"I don't mind," she said.

They halted in front of the three-story apartment where her parents lived. John shifted clumsily from one foot to the other, not knowing how to make a graceful adieu. The maiden came to his rescue with a parrot-like imitation of Mrs. Martin's formula for such occasions.

"Thank you very much—and—I'm so glad to make your acquaintance."

Though the words were ridiculously stilted, John turned with a song on his lips and skipped across to the home porch swing, where his mother found him a moment later, and made him come in and get washed for dinner.

That afternoon he walked north to the branch library to turn in his book on which a six-cent fine impended.
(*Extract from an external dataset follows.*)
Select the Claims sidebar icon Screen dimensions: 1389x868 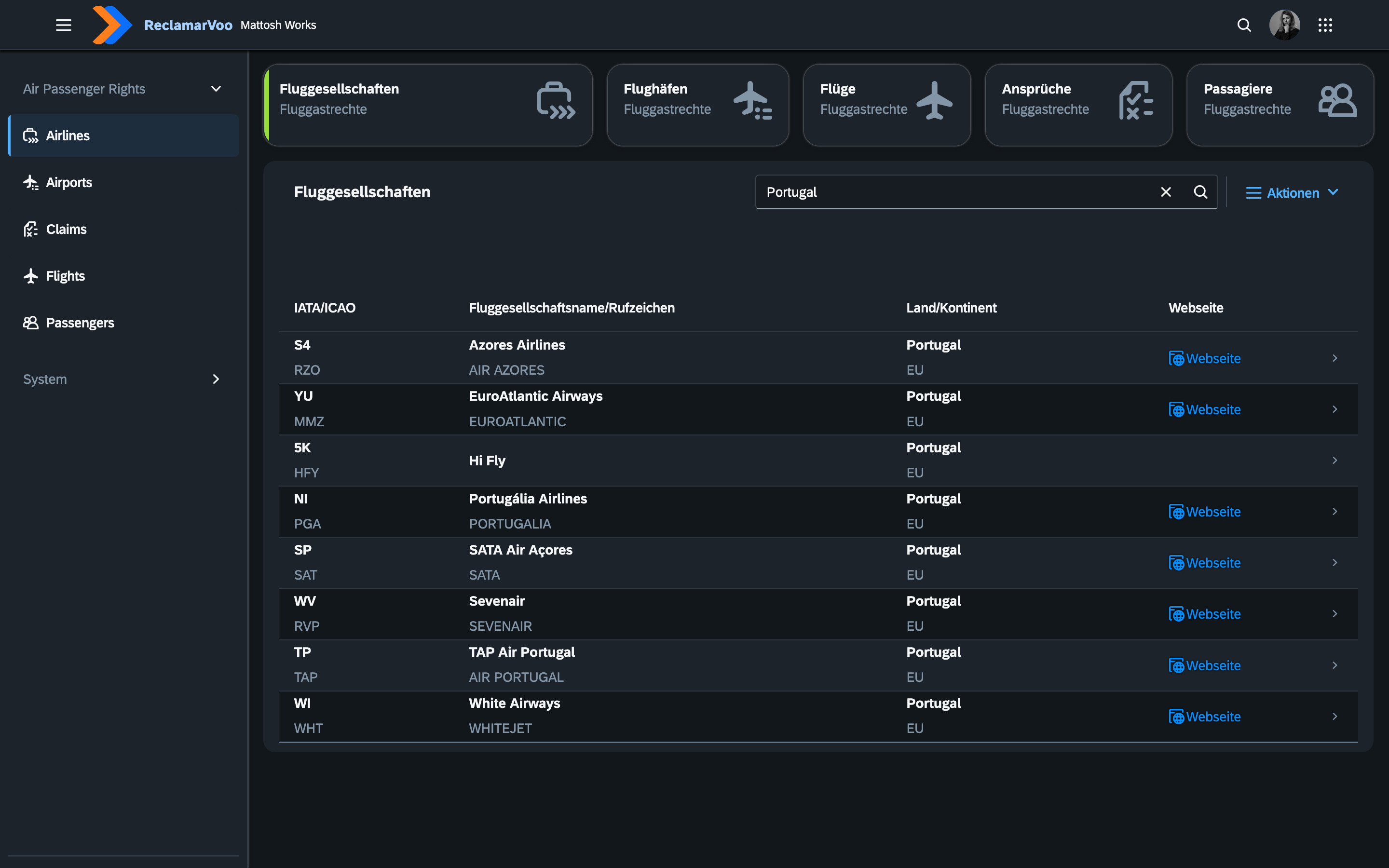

With the yellow card in his hand, he went over to the fiction section of the open shelves. No more Hentys, no more Optics. He was in love, and love stories he must have.

Silvey, Perry Alford, and Red sauntered up just before supper to find out how the land lay. They found him stretched out on the porch swing with the latest acquisition from the library beside him.

"Say, John," Silvey began nervously. He was afraid he had gone a little too far that morning.

John raised dreamy eyes. What did he care about commonplace declarations of friendship such as Silvey was making? His head was a-riot with the thrilling words of the latest love passage between the hero and a heroine so perfect that her like never existed beyond the covers of a novel, and the interruption bored him.

"So you see," Perry chimed in as Bill finished, "we didn't want you to be mad about it."

John waved a magnanimous dismissal. "But don't do it again," he cautioned apathetically, "'cause—well—she's my girl. That's all."